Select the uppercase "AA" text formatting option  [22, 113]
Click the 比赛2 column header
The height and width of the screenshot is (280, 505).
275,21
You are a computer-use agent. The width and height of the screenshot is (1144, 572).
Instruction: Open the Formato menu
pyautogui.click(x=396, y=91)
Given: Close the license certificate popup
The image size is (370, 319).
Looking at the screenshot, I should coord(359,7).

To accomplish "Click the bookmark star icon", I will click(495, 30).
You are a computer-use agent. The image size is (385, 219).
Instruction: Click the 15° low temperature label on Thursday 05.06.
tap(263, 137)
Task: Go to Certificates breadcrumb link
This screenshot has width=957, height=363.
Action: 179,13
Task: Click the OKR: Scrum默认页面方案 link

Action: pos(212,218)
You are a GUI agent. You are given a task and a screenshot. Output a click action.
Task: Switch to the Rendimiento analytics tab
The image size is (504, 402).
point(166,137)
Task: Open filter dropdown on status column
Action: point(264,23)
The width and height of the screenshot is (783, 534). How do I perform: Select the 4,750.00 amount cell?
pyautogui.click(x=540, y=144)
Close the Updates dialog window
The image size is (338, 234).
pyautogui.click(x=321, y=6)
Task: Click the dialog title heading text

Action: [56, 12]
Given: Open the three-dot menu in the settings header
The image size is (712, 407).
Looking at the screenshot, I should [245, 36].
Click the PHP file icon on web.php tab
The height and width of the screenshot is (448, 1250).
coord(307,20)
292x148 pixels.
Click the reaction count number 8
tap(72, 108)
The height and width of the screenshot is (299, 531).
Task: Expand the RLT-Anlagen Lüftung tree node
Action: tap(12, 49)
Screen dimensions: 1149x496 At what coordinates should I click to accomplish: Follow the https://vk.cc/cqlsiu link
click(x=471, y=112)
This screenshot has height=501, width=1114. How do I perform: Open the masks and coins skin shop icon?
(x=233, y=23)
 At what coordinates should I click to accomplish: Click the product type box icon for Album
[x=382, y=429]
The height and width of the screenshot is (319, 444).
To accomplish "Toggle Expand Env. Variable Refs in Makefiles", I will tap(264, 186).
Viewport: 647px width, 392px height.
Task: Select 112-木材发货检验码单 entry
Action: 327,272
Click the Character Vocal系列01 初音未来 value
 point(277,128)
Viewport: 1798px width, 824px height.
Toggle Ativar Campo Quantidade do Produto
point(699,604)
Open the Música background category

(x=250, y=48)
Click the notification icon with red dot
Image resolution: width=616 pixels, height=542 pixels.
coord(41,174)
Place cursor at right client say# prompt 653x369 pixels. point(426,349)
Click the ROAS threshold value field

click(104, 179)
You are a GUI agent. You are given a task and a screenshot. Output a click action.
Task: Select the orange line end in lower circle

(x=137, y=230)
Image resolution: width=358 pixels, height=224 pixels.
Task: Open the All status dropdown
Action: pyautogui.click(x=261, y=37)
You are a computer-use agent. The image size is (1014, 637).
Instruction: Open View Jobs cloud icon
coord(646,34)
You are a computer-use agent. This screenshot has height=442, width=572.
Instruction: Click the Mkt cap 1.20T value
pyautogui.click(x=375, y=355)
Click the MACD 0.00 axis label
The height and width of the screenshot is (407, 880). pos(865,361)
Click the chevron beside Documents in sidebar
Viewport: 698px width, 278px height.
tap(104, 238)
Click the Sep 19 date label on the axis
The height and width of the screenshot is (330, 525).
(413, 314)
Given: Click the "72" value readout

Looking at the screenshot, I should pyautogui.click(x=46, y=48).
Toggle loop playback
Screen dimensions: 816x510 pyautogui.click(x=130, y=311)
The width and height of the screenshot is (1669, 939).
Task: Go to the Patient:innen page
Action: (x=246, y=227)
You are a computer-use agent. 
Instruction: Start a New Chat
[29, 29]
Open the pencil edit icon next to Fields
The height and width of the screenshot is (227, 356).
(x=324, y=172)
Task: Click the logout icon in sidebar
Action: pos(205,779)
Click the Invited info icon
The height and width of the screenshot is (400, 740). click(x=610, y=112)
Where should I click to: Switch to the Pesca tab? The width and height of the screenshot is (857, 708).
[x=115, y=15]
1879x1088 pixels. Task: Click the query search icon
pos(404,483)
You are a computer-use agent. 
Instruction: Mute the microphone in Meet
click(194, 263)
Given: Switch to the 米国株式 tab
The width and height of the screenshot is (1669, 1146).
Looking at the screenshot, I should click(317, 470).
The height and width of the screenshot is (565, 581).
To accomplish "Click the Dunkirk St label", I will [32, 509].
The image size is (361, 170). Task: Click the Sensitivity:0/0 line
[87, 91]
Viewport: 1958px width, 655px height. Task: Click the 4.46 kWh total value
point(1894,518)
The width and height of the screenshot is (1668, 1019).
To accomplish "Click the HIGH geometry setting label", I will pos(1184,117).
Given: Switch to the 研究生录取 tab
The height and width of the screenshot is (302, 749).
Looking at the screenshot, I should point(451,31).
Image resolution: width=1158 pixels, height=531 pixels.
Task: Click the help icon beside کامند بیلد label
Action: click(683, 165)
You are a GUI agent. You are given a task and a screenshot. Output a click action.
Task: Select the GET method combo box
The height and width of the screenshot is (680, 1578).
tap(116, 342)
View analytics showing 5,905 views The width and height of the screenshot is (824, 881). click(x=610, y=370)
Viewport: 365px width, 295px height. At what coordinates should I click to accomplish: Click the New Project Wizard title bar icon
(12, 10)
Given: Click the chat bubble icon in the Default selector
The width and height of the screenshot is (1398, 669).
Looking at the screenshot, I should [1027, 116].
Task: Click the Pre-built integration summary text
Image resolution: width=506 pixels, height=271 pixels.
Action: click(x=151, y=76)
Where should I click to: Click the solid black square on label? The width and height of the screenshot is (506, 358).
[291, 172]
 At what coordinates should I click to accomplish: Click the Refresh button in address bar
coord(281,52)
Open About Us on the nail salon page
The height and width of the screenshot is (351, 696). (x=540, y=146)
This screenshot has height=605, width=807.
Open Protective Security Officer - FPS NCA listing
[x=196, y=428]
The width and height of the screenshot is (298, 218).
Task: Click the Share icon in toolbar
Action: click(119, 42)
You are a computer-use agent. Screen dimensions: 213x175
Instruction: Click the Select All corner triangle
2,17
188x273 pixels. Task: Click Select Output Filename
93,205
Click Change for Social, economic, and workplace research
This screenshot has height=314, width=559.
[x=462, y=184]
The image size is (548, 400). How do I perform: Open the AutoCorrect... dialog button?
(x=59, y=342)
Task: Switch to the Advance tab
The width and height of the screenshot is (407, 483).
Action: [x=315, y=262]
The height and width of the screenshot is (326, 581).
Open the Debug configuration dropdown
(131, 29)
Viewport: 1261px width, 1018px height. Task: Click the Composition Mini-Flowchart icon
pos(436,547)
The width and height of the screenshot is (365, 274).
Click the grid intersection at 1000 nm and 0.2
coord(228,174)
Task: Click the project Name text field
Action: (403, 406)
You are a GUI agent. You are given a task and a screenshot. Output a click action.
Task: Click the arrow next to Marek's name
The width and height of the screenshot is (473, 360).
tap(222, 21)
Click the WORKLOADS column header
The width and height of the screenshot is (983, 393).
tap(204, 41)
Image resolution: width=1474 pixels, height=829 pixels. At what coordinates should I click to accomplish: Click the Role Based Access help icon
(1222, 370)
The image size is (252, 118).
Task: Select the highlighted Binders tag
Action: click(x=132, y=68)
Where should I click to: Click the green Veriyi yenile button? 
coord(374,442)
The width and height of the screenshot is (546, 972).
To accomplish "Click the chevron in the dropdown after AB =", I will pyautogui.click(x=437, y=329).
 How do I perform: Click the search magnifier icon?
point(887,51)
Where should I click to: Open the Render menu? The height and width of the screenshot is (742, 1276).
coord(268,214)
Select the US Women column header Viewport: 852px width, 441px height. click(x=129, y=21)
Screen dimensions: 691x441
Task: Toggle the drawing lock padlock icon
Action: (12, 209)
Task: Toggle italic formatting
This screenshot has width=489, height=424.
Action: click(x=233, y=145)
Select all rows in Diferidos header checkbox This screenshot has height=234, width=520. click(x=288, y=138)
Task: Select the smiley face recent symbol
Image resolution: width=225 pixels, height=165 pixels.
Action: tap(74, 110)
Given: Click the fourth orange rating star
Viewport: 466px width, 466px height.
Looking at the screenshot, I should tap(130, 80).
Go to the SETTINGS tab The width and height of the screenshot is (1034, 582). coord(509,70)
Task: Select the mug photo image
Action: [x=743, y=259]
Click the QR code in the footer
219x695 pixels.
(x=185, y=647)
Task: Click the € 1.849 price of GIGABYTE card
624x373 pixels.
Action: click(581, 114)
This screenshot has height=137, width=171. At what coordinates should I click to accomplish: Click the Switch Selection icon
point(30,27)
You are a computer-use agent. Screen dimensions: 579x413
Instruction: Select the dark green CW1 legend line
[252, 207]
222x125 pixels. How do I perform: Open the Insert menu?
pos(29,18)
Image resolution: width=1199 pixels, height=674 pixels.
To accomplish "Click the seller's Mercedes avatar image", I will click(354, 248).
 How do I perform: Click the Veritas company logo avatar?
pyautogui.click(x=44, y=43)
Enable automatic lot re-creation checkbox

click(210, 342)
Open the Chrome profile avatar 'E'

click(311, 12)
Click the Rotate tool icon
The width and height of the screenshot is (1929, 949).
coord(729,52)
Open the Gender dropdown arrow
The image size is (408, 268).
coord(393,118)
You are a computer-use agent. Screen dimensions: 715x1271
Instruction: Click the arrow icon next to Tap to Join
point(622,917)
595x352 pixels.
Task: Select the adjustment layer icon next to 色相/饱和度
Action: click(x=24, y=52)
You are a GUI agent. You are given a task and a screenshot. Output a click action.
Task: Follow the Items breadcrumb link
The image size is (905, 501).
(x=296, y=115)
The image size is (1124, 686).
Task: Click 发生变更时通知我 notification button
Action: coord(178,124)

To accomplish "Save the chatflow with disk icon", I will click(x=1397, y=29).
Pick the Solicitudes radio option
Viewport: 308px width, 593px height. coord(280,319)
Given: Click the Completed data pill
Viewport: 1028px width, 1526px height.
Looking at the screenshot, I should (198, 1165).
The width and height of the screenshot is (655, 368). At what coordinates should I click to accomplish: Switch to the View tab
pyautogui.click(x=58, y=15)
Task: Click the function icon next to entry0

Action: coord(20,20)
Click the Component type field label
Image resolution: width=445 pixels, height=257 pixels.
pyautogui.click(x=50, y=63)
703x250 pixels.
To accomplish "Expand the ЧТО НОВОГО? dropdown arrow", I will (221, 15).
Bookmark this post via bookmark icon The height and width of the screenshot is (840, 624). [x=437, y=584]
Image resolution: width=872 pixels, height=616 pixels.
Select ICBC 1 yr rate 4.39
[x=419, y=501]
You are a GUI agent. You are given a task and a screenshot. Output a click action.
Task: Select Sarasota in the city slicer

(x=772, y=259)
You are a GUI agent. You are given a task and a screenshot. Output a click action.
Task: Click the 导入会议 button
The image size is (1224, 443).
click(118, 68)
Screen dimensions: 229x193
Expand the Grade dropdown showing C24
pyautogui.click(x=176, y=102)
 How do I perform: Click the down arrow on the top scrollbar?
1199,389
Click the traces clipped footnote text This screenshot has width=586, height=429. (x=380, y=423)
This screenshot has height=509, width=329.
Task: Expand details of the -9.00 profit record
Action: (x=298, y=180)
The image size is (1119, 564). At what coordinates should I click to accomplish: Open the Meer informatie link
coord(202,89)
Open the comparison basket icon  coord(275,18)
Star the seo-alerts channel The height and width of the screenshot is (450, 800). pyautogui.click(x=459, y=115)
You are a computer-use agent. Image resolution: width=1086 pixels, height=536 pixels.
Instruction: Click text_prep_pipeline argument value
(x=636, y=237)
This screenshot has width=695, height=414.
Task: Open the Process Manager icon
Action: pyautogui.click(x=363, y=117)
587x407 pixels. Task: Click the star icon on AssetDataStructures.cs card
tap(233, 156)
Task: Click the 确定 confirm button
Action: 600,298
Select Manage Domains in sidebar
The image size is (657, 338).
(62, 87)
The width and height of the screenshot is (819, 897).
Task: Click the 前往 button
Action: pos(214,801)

★ ★ ★ ★

[What you have to do]: Reproduce the part of the records that opens with the line containing "Given: Click the chat" and closes with the line containing "coord(374,442)", using "Reload" in place of "Refresh" and changing nothing else.

[Output]:
Given: Click the chat bubble icon in the Default selector
The width and height of the screenshot is (1398, 669).
Looking at the screenshot, I should [1027, 116].
Task: Click the Pre-built integration summary text
Image resolution: width=506 pixels, height=271 pixels.
Action: click(x=151, y=76)
Where should I click to: Click the solid black square on label? The width and height of the screenshot is (506, 358).
[291, 172]
 At what coordinates should I click to accomplish: Click the Reload button in address bar
coord(281,52)
Open About Us on the nail salon page
The height and width of the screenshot is (351, 696). (x=540, y=146)
This screenshot has height=605, width=807.
Open Protective Security Officer - FPS NCA listing
[x=196, y=428]
The width and height of the screenshot is (298, 218).
Task: Click the Share icon in toolbar
Action: click(119, 42)
You are a computer-use agent. Screen dimensions: 213x175
Instruction: Click the Select All corner triangle
2,17
188x273 pixels. Task: Click Select Output Filename
93,205
Click Change for Social, economic, and workplace research
This screenshot has height=314, width=559.
[x=462, y=184]
The image size is (548, 400). How do I perform: Open the AutoCorrect... dialog button?
(x=59, y=342)
Task: Switch to the Advance tab
The width and height of the screenshot is (407, 483).
Action: [x=315, y=262]
The height and width of the screenshot is (326, 581).
Open the Debug configuration dropdown
(131, 29)
Viewport: 1261px width, 1018px height. Task: Click the Composition Mini-Flowchart icon
pos(436,547)
The width and height of the screenshot is (365, 274).
Click the grid intersection at 1000 nm and 0.2
coord(228,174)
Task: Click the project Name text field
Action: (403, 406)
You are a GUI agent. You are given a task and a screenshot. Output a click action.
Task: Click the arrow next to Marek's name
The width and height of the screenshot is (473, 360).
tap(222, 21)
Click the WORKLOADS column header
The width and height of the screenshot is (983, 393).
tap(204, 41)
Image resolution: width=1474 pixels, height=829 pixels. At what coordinates should I click to accomplish: Click the Role Based Access help icon
(1222, 370)
The image size is (252, 118).
Task: Select the highlighted Binders tag
Action: click(x=132, y=68)
Where should I click to: Click the green Veriyi yenile button? 
coord(374,442)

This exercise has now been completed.